Ces pérégrinations, grâce aussi au monde du vidéoclip, et plus tard de la publicité, ont aiguisé son regard, plus critique, face à la métropole comme lieu de tournage. «Je trouve l’architecture de Montréal très bigarrée, avec toutes ces époques mal agencées — souvent dans une même rue! Il faut constamment exclure la pollution visuelle, changer le découpage technique, et intervenir de plus en plus souvent en postproduction pour effacer des choses.»

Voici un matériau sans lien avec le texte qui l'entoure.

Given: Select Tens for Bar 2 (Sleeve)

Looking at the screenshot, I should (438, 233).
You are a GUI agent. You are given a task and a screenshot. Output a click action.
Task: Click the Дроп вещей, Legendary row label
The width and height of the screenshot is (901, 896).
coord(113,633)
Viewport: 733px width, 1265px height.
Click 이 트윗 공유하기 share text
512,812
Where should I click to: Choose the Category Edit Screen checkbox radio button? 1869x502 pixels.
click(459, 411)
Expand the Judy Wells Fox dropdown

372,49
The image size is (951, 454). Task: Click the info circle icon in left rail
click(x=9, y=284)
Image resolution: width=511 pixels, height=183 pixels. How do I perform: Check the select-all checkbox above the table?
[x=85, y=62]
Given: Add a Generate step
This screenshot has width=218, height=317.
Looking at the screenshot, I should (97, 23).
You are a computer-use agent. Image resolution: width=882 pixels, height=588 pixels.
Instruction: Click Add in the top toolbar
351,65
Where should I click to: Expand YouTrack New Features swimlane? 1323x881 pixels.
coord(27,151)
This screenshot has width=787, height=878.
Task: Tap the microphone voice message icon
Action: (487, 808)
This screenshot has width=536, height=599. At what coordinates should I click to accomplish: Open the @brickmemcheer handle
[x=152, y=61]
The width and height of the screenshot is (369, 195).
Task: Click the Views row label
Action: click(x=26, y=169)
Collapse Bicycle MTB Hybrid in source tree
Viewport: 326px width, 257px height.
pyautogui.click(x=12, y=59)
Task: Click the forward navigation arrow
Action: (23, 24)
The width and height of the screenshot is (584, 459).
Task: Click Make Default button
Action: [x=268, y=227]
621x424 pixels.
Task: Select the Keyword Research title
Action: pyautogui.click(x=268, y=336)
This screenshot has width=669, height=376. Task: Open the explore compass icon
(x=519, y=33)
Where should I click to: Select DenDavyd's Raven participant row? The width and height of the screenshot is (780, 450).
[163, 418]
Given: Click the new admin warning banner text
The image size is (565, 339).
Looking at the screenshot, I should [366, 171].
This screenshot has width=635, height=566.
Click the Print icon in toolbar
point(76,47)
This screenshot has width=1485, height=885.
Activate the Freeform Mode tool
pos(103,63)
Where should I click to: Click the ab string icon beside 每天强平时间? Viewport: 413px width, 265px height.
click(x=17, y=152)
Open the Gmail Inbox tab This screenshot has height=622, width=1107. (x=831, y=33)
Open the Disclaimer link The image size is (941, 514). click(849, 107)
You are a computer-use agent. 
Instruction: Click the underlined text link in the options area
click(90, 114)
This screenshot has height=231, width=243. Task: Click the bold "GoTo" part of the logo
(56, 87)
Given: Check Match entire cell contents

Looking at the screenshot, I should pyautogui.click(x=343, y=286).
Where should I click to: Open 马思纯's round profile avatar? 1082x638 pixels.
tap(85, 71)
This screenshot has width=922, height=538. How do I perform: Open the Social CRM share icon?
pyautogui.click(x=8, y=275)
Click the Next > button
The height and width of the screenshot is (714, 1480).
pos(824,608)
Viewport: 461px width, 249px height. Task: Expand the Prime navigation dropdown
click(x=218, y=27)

Ville imaginaire et banlieue anonyme
Le constat, sévère, ne l’empêche pas de continuer à quadriller la ville pour fabriquer des images… de moins en moins montréalaises, particulièrement avec Endorphine (2015), qui marquait son retour comme cinéaste. « Je suis davantage en recherche architecturale, précise-t-il, et pas seulement pour ancrer la ville dans un film. Endorphine, ça peut se passer n’importe où en Amérique du Nord, tout en étant un lieu en marge du temps. Je me suis inspiré à la fois du peintre surréaliste italien Giorgio de Chirico et de l’architecture industrielle des années 1960-1970. » D’où cette impression que Montréal apparaît à la fois étrange et familière, du moins pour ceux qui connaissent le secteur, imposant et austère, de la rue Chabanel. «Je ne voulais surtout pas qu’on voie le pont JacquesCartier », résume le cinéaste sur un ton sans équivoque.
Ce pont, il l’a emprunté à plusieurs reprises, surtout depuis qu’il travaille en collaboration avec Xavier Dolan, urbain dans la vie, souvent banlieusard dans ses films. Encore là, André Turpin ne fait pas de mystère autour de ses goûts personnels. «Quand je suis en repérage avec Xavier, les bras me tombent souvent: on tourne ici? Parfois, c’est petit, c’est laid, mais il réussit à trouver de la beauté et de la poésie à travers tout ça. Lui, il adore les matantes trop maquillées; moi, avec mes réflexes d’esthète, ça me décourage un peu. Mais j’aime travailler avec lui, parce qu’il m’amène ailleurs.» Même si c’est parfois dans les stationnements de centres commerciaux ou sur les grands boulevards Taschereau de ce monde.
Quand on se compare…
Pour les besoins du dernier film de Xavier Dolan dont la sortie est prévue pour 2018, The Death and Life of John A. Donovan, André Turpin a pu mener une vie de nomade, tournant bien sûr à Montréal, mais aussi à New York, à Prague et à Londres. Une belle occasion pour lui de comparer les villes, et leur hospitalité face au cinéma. « Prague, c’est comme l’Italie [là où il a tourné quelques scènes de Zigrail en 1995, son premier long métrage de fiction], peu importe où tu pointes ta caméra, c’est beau! En plus, c’est très accessible, ils sont ouverts aux tournages étrangers.»
Par contre, son séjour à Londres, il le résume simplement : «L’enfer! » La capitale britannique semble avoir développé une certaine allergie au septième art. «Comme le trafic est épouvantable, il est impossible de tourner dans deux endroits différents le même jour. Pour positionner des grues d’éclairage dans une rue, ça prend toutes sortes de permis, c’est très complexe. Leur histoire du cinéma est beaucoup plus longue que la nôtre, et on sent que les citoyens commencent à résister.» Un peu comme ceux vivant dans le Vieux-Montréal ? «Le cinéma américain a brûlé le Vieux-Montréal, concède André Turpin. J’ai entendu des histoires horribles de tournages où l’on tirait du fusil et de la mitraillette toute la nuit, ou des explosions qui cassaient toutes les fenêtres d’une bâtisse. »
Et même si d’autres lieux de tournage sont «peu à peu inaccessibles à cause des Américains », il fait encore bon tourner à Montréal selon André Turpin. Du moins si on le sort, au plus vite, du Plateau Mont-Royal.